PROBLEM TO WORK ON ->
Give the data again exactly, from its opening line through the line in which "Call Girls in Kolkata (104, 2227)" appears.

[[ GIVEN ENTRIES, beginning ]]

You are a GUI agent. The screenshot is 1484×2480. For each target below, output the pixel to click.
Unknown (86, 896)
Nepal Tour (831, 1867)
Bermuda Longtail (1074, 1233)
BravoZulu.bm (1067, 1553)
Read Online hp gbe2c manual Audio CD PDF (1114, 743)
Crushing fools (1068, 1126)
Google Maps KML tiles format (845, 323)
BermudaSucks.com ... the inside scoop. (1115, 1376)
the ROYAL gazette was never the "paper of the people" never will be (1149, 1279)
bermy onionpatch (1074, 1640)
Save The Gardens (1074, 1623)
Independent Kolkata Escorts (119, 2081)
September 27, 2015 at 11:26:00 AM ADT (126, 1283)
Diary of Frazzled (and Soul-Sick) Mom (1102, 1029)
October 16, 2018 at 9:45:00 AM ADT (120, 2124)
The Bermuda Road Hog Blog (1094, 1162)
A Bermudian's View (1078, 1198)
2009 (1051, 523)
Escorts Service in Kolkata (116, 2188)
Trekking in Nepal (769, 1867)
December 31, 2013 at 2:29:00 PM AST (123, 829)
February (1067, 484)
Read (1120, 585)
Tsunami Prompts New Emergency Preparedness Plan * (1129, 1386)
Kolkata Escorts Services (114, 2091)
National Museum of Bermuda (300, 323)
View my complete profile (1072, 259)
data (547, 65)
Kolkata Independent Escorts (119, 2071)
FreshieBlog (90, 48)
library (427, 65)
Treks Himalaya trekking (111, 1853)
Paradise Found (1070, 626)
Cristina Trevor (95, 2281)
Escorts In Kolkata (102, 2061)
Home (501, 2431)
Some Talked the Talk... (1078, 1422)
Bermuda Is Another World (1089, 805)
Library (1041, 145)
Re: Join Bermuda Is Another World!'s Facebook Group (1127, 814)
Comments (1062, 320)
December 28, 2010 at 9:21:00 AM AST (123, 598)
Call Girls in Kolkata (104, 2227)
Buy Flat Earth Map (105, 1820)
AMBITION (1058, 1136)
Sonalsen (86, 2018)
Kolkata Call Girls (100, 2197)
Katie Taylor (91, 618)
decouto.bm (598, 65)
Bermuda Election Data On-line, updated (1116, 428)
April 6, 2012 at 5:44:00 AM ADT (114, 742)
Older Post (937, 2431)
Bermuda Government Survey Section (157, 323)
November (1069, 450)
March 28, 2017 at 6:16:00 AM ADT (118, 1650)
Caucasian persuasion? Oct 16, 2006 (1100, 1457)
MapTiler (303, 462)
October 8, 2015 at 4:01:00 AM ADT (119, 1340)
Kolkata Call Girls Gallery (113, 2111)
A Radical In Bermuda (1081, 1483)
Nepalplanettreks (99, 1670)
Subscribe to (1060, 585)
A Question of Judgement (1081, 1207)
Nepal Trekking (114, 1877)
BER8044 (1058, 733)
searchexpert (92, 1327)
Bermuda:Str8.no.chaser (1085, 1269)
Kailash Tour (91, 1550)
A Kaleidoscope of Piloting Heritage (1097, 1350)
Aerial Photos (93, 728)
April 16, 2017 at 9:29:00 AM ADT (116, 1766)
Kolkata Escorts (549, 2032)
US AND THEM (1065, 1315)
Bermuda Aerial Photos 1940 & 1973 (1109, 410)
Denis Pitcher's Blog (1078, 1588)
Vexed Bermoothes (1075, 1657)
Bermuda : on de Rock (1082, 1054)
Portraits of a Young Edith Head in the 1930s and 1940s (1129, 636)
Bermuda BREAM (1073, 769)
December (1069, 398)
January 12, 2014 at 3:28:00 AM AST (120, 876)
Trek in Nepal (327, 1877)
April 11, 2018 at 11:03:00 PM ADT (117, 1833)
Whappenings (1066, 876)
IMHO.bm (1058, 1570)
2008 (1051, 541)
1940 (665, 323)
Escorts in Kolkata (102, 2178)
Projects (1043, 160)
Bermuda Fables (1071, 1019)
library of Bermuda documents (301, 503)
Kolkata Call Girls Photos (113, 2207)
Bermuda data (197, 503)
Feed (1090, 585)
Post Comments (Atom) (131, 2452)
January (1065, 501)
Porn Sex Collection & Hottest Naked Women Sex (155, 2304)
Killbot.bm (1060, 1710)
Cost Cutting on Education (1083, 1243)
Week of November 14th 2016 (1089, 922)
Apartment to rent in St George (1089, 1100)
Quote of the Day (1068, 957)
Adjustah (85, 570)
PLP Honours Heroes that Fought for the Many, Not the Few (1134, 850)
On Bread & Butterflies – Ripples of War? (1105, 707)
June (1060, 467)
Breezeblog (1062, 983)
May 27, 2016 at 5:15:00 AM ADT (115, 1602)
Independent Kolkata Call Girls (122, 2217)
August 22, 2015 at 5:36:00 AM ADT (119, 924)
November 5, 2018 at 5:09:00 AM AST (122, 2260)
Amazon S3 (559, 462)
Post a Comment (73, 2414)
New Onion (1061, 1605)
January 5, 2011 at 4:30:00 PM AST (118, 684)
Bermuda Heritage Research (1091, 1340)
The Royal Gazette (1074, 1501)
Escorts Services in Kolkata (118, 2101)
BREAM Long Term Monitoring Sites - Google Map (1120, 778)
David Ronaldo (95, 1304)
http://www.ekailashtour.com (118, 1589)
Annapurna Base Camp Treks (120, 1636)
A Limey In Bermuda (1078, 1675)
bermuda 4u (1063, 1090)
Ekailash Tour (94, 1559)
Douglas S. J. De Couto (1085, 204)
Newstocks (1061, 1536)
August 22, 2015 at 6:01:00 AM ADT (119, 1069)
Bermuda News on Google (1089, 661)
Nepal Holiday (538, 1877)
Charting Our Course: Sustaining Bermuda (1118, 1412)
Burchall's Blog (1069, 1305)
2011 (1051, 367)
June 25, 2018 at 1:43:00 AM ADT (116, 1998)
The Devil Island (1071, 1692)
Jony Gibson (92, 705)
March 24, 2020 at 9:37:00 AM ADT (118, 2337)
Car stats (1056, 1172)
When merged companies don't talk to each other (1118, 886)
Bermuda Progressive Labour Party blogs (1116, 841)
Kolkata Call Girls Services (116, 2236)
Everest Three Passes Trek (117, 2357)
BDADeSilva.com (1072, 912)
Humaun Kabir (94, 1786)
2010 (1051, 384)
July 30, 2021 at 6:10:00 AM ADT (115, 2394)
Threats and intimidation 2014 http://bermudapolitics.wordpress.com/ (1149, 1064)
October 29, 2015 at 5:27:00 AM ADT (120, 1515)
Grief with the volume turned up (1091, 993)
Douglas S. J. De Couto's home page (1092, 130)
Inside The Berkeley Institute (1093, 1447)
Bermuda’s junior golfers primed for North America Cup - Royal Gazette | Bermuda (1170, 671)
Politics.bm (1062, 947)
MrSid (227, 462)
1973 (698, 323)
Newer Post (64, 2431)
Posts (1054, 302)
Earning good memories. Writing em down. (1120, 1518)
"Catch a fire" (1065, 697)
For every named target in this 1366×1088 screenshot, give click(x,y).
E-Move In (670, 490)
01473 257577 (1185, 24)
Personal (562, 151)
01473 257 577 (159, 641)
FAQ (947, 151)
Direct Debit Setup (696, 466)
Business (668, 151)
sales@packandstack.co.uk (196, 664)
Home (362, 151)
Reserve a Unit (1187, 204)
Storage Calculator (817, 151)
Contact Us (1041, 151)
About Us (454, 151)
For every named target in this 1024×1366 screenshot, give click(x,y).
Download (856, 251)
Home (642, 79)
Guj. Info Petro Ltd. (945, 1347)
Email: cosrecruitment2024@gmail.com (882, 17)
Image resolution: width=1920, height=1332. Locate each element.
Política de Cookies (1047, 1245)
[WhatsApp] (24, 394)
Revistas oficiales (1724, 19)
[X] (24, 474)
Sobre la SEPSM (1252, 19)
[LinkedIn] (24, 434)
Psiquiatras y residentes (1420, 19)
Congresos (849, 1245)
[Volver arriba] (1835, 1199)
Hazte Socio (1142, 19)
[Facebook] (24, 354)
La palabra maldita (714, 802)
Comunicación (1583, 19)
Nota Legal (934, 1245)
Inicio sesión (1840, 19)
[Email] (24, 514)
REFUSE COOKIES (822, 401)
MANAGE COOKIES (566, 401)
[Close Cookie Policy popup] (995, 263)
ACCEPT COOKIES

[[ GIVEN ENTRIES, end ]]

FINAL ANSWER ->
You are a GUI agent. The screenshot is 1484×2480. For each target below, output the pixel to click.
Unknown (86, 896)
Nepal Tour (831, 1867)
Bermuda Longtail (1074, 1233)
BravoZulu.bm (1067, 1553)
Read Online hp gbe2c manual Audio CD PDF (1114, 743)
Crushing fools (1068, 1126)
Google Maps KML tiles format (845, 323)
BermudaSucks.com ... the inside scoop. (1115, 1376)
the ROYAL gazette was never the "paper of the people" never will be (1149, 1279)
bermy onionpatch (1074, 1640)
Save The Gardens (1074, 1623)
Independent Kolkata Escorts (119, 2081)
September 27, 2015 at 11:26:00 AM ADT (126, 1283)
Diary of Frazzled (and Soul-Sick) Mom (1102, 1029)
October 16, 2018 at 9:45:00 AM ADT (120, 2124)
The Bermuda Road Hog Blog (1094, 1162)
A Bermudian's View (1078, 1198)
2009 (1051, 523)
Escorts Service in Kolkata (116, 2188)
Trekking in Nepal (769, 1867)
December 31, 2013 at 2:29:00 PM AST (123, 829)
February (1067, 484)
Read (1120, 585)
Tsunami Prompts New Emergency Preparedness Plan * (1129, 1386)
Kolkata Escorts Services (114, 2091)
National Museum of Bermuda (300, 323)
View my complete profile (1072, 259)
data (547, 65)
Kolkata Independent Escorts (119, 2071)
FreshieBlog (90, 48)
library (427, 65)
Treks Himalaya trekking (111, 1853)
Paradise Found (1070, 626)
Cristina Trevor (95, 2281)
Escorts In Kolkata (102, 2061)
Home (501, 2431)
Some Talked the Talk... (1078, 1422)
Bermuda Is Another World (1089, 805)
Library (1041, 145)
Re: Join Bermuda Is Another World!'s Facebook Group (1127, 814)
Comments (1062, 320)
December 28, 2010 at 9:21:00 AM AST (123, 598)
Call Girls in Kolkata (104, 2227)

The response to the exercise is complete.